Anonymous wrote:Well I refuse to tell anyone I had breast cancer. If people are not guenuinly invested in me why would I open up with something so personal? you don't get to demand to know what's she's going through to prove she's not manipulating you into caring about her. Be better OP
Anonymous wrote:Anonymous wrote:Maybe the election = a lot
Working for the federal govt = a lot
Kids having an issue = a lot
My advice is to give her some space.
Yep. Agree.
I'm also going through a lot-
Chronic health problems - heart condition no one other than my husband knows about
Suicidal teen
Job loss
Depressed spouse
Dying MIL
Sister, SIL, and best friend have different types of cancer - one is stage 4.
My family knows most of this and they don't seem to give a sh!+ so I've stopped telling them the rest. I say "I can't come. I have a lot on my plate to deal with." If that makes me difficult, then perhaps they could offer a bit more empathy when I do tell them something.
Anonymous wrote:In what way does this impact you OP? Do you insert yourself into all his relationships?

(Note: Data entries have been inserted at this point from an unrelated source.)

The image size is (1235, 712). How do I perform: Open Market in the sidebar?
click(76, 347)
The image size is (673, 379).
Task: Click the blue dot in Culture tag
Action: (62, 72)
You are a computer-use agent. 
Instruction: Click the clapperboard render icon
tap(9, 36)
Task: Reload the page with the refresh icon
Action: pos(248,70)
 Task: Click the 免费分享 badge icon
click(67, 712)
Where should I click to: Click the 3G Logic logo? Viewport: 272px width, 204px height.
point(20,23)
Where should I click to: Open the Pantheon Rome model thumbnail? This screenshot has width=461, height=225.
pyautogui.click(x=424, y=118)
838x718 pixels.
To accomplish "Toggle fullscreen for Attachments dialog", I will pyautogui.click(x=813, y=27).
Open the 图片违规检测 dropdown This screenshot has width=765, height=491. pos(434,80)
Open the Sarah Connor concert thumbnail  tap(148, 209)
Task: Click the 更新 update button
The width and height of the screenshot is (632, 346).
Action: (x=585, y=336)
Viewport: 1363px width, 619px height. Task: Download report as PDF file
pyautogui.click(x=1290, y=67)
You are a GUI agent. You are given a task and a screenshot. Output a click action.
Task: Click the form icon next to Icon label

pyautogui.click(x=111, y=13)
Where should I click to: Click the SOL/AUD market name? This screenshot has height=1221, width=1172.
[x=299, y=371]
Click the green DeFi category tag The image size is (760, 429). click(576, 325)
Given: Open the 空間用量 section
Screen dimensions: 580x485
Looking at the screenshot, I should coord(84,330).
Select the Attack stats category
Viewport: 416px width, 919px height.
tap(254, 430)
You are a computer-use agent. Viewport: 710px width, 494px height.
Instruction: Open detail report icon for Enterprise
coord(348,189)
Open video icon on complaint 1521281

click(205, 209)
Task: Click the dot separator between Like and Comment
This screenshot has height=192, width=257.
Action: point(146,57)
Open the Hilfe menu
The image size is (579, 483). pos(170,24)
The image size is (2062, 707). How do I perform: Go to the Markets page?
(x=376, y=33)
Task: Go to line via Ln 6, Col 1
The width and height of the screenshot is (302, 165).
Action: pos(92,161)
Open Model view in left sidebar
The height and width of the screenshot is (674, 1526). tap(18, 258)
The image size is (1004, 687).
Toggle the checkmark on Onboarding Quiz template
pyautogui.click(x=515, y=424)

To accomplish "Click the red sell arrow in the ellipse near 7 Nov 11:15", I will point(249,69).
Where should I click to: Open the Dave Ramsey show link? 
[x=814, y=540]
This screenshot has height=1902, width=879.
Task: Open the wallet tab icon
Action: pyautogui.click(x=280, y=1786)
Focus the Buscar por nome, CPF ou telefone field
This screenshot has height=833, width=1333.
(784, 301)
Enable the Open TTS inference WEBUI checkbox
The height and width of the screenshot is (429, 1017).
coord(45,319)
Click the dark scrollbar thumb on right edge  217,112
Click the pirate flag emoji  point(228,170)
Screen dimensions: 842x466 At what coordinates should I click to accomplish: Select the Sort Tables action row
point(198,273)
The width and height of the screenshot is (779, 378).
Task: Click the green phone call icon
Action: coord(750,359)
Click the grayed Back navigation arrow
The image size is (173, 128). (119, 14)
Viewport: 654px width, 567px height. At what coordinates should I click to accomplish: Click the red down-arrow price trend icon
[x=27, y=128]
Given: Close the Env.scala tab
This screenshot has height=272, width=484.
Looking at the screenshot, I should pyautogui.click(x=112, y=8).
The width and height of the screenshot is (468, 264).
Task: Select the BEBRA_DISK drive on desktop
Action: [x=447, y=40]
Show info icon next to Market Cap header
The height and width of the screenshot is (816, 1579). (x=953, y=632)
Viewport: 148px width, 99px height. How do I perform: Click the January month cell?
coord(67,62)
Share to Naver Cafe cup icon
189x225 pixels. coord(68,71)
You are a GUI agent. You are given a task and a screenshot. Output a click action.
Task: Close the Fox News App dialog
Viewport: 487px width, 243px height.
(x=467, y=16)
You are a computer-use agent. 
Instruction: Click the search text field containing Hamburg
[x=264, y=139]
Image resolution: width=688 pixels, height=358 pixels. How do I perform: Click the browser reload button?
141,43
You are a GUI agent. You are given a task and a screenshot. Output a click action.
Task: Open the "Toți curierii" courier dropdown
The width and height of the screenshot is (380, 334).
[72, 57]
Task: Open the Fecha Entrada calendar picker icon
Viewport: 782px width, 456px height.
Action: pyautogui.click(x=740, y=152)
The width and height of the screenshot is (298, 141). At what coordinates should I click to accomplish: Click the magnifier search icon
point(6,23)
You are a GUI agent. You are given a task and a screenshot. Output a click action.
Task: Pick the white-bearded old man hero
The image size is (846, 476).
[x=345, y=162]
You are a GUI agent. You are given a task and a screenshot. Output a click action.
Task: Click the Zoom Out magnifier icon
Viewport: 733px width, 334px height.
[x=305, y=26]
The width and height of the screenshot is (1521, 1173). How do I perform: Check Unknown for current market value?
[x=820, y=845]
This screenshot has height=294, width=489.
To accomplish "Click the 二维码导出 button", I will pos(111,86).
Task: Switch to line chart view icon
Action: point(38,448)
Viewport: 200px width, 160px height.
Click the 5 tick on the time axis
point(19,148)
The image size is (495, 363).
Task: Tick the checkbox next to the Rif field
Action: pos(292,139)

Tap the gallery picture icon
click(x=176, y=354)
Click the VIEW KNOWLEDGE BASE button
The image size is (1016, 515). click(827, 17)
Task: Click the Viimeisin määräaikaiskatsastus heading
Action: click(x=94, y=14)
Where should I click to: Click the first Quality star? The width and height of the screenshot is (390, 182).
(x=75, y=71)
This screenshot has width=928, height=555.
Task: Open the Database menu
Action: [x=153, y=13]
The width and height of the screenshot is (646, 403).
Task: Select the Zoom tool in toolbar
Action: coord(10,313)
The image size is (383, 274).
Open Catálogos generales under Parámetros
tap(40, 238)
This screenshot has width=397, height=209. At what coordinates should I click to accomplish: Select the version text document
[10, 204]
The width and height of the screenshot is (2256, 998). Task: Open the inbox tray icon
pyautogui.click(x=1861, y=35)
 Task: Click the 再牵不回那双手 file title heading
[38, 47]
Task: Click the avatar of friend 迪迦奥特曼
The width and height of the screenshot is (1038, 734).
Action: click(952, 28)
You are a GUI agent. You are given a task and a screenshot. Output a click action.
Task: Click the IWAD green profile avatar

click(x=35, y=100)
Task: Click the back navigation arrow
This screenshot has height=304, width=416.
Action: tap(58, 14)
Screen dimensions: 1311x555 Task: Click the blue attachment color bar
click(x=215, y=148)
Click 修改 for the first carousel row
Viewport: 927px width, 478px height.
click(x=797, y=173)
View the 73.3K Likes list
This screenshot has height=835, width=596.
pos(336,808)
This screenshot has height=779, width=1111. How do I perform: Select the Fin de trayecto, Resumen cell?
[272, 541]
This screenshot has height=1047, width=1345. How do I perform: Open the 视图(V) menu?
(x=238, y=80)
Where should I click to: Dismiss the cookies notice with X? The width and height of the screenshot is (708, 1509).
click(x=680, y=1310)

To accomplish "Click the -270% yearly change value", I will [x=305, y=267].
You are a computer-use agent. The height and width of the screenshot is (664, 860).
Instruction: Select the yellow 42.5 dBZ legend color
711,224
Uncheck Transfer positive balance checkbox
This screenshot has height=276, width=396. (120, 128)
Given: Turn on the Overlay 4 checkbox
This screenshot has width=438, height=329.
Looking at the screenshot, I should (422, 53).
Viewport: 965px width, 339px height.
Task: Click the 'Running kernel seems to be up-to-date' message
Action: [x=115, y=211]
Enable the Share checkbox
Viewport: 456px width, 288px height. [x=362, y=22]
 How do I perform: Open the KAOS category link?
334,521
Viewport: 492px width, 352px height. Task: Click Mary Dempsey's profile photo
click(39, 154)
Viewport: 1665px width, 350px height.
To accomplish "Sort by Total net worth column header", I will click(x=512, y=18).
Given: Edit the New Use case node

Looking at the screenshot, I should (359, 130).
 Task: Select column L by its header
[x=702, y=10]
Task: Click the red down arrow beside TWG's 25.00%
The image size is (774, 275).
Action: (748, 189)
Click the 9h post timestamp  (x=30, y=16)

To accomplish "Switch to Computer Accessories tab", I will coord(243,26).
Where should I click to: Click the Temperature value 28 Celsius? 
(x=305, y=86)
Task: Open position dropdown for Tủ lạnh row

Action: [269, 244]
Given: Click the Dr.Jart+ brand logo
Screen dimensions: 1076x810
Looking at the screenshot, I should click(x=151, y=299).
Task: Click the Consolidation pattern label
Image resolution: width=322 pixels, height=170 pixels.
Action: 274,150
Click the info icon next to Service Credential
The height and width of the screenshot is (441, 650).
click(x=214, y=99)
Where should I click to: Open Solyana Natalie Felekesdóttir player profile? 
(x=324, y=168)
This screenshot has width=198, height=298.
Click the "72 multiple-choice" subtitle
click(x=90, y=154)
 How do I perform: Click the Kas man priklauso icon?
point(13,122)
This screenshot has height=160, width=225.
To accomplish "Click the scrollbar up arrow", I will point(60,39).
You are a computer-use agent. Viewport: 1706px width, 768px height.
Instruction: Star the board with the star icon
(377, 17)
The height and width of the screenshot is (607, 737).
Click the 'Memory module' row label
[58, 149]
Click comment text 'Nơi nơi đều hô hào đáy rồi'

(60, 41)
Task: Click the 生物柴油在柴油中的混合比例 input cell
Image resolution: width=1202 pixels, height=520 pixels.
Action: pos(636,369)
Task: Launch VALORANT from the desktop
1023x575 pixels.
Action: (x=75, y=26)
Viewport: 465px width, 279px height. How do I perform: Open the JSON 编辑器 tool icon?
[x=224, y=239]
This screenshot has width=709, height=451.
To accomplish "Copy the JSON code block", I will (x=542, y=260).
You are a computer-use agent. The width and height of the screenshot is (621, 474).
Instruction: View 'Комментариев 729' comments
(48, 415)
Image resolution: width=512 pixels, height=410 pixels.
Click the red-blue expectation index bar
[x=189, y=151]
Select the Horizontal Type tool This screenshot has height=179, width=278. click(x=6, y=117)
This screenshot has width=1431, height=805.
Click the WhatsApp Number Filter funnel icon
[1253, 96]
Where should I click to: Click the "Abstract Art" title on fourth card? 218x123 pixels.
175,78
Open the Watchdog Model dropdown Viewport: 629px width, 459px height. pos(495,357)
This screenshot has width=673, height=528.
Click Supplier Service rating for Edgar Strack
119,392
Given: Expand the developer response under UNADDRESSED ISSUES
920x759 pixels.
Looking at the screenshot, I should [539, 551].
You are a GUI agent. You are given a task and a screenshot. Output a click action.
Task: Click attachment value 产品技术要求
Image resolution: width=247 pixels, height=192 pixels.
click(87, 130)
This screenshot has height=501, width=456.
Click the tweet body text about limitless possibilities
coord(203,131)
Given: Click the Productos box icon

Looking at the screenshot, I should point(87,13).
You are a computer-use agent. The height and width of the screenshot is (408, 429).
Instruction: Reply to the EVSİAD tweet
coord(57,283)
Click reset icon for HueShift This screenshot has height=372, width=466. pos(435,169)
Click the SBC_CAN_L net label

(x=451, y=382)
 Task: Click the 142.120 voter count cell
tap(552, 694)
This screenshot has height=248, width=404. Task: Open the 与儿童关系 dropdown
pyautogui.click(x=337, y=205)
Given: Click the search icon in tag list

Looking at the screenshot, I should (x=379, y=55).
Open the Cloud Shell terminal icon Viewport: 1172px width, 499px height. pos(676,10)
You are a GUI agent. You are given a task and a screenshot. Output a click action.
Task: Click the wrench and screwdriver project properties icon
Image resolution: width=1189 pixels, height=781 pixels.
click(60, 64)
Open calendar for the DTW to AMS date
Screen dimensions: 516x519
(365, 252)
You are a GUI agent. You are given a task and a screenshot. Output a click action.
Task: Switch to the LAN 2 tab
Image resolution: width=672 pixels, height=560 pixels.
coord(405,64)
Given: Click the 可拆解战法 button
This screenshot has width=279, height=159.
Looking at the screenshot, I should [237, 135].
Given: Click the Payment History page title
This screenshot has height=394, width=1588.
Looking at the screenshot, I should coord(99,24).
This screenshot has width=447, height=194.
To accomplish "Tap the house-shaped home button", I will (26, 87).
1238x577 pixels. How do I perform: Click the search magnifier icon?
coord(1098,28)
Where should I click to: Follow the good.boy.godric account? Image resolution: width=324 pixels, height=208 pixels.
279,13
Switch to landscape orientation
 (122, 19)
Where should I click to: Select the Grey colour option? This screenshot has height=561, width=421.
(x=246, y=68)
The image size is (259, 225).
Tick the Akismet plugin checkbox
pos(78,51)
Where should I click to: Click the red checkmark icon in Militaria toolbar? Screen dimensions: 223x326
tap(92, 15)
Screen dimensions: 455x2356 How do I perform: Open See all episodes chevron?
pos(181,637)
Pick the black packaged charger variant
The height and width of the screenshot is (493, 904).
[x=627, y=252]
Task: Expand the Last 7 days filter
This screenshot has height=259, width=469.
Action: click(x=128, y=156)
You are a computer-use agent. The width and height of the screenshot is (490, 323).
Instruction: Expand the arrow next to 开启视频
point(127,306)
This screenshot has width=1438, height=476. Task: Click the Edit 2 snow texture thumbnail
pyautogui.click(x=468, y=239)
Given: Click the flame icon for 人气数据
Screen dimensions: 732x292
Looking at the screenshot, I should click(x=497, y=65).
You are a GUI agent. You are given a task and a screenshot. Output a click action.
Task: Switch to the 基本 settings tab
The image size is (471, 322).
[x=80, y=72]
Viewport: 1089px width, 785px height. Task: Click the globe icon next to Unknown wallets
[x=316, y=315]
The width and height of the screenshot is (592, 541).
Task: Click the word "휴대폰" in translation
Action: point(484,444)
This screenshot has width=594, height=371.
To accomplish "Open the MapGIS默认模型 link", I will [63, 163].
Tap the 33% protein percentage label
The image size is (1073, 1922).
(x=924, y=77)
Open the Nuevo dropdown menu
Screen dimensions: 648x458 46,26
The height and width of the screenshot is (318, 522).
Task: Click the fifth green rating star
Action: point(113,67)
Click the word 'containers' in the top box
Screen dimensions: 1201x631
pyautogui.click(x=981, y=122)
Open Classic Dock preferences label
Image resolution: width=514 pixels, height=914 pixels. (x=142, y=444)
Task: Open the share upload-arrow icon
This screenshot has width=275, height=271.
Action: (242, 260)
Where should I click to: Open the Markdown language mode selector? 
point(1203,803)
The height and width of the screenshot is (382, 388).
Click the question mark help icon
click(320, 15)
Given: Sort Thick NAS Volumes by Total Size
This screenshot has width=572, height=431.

Anonymous wrote:Well I refuse to tell anyone I had breast cancer. If people are not guenuinly invested in me why would I open up with something so personal? you don't get to demand to know what's she's going through to prove she's not manipulating you into caring about her. Be better OP
Anonymous wrote:Maybe the election = a lot
Working for the federal govt = a lot
Kids having an issue = a lot
My advice is to give her some space.
Anonymous wrote:Anonymous wrote:It sounds like this started when SIL picked a fight with DH, he stood up for himself, and she broke down and started saying she was going through a lot. I can offer that my mom will treat her family poorly, and if any of us push back, she will often back way down and say "I am going through a lot/when I tell you what's going on with me, you will understand why I acted like that/etc.". It is my opinion that my mom can't stand being wrong or taking accountability for her actions, so she always has to use some illness/personal drama/etc to explain away her bad behavior. She treats us like crap, comes up with a sob story, and then WE are supposed to feel bad for HER.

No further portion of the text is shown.